Quand le monde change de rythme
À l'écoute du moment où le rythme mondial s'effrite
Par Rafi Mercer
Il y a des moments où l’actualité ne se présente pas comme une simple information, mais comme un changement de rythme. On le ressent avant même de le comprendre : une légère oppression dans la poitrine, l’impression que la pièce a basculé alors que rien n’a bougé concrètement. La capture de Nicolás Maduro par les forces américaines est l’un de ces moments. Non pas à cause de l’homme lui-même, mais à cause du rythme qu’elle vient interrompre.

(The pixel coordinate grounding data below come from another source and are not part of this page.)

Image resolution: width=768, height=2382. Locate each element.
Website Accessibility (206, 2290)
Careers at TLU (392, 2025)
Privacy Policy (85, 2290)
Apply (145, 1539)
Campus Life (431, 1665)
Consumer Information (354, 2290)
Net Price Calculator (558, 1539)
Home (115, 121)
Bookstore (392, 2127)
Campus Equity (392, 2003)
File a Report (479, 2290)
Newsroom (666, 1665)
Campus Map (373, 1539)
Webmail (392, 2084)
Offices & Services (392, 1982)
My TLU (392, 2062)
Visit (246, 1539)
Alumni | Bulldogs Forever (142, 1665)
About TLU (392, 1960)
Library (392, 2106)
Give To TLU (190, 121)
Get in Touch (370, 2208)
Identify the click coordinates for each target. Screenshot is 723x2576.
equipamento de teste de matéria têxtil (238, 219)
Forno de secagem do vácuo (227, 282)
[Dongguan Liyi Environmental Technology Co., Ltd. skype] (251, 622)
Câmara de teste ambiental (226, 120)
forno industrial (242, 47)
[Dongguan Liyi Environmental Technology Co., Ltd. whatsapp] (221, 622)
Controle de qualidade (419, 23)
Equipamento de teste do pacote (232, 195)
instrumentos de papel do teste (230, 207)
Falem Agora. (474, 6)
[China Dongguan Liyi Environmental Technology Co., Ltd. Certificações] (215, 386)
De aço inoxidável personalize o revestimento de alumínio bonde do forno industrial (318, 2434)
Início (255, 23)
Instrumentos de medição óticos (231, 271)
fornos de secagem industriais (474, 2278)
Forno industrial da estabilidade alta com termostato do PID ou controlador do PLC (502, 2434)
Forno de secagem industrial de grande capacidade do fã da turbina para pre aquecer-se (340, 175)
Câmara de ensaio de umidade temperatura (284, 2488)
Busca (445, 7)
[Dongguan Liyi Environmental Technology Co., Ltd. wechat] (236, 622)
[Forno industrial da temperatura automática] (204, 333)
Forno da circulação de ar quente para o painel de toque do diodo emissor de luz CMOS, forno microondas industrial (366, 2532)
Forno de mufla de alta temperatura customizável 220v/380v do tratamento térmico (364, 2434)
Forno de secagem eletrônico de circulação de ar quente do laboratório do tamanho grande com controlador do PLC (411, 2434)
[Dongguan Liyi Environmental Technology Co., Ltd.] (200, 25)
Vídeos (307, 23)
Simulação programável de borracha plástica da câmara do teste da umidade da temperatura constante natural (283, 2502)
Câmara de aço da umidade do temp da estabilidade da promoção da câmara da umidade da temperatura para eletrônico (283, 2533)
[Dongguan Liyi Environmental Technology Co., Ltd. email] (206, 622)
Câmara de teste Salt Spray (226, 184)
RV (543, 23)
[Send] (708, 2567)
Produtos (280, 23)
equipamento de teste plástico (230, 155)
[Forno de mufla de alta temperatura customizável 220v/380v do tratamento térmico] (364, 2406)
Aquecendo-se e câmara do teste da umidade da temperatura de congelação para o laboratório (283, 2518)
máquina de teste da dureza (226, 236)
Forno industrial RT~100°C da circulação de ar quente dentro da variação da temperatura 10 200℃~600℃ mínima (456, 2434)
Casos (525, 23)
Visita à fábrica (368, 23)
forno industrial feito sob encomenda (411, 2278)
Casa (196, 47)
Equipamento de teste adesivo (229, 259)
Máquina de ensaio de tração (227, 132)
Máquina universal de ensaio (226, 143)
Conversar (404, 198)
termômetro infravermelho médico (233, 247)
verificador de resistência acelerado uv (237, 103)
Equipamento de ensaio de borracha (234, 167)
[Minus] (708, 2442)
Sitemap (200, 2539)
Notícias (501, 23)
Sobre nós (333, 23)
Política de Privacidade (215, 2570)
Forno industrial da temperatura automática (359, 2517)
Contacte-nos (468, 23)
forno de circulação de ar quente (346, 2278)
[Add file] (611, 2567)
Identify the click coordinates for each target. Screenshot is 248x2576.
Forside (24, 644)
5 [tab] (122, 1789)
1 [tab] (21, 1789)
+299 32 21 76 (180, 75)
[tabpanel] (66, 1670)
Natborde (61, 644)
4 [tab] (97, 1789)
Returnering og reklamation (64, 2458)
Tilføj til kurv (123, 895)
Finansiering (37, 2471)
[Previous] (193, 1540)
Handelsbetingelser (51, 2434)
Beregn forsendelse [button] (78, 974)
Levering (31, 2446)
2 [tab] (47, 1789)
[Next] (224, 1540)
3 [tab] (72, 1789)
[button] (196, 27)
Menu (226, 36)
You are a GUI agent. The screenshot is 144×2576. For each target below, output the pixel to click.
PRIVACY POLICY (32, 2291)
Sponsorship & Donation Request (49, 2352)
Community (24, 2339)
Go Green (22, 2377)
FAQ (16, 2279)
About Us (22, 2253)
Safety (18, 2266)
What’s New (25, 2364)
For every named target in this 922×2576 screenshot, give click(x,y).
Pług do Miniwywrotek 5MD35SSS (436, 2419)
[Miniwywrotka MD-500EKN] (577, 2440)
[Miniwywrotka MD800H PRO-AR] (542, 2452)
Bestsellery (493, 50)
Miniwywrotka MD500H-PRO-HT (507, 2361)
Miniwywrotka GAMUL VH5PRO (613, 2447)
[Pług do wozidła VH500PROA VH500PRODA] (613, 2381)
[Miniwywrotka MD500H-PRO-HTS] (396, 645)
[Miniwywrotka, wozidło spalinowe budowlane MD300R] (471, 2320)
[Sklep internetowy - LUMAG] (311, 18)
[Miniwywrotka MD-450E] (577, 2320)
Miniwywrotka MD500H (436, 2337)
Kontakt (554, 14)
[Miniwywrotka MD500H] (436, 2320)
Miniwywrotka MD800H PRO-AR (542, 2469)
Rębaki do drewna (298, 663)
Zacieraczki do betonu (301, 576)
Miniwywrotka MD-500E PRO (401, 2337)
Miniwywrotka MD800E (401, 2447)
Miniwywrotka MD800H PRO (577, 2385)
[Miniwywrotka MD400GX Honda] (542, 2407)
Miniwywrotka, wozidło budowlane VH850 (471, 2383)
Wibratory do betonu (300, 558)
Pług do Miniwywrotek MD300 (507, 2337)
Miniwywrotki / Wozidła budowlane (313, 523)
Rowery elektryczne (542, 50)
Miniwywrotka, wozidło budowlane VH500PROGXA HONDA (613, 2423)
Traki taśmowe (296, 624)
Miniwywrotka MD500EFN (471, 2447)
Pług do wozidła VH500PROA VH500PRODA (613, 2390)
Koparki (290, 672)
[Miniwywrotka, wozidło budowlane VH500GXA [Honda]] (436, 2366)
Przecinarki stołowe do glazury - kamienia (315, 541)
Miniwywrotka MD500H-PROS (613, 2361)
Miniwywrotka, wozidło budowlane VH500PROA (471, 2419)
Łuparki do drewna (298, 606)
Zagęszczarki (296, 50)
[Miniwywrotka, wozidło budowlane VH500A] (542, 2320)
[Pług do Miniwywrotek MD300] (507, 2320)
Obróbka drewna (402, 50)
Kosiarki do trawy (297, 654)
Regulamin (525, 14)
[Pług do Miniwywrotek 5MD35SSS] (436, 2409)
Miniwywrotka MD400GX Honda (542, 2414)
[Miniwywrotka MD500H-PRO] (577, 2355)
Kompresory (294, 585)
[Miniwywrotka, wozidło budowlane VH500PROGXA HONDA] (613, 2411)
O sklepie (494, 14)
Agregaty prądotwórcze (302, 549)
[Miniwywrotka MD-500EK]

En lisant cet article paru dans *Monocle*, ce qui me marque le plus, ce n’est pas l’analyse du pouvoir ou des ressources, mais le sentiment de malaise qui se dégage de ces lignes. Ce sentiment, exprimé par les dirigeants de toute l’Amérique latine, que quelque chose d’ancien est de retour — un rythme qu’ils croyaient avoir laissé derrière eux. L’intervention non pas comme une exception, mais comme une possibilité. Aujourd’hui, le Venezuela. Demain, peut-être n’importe où.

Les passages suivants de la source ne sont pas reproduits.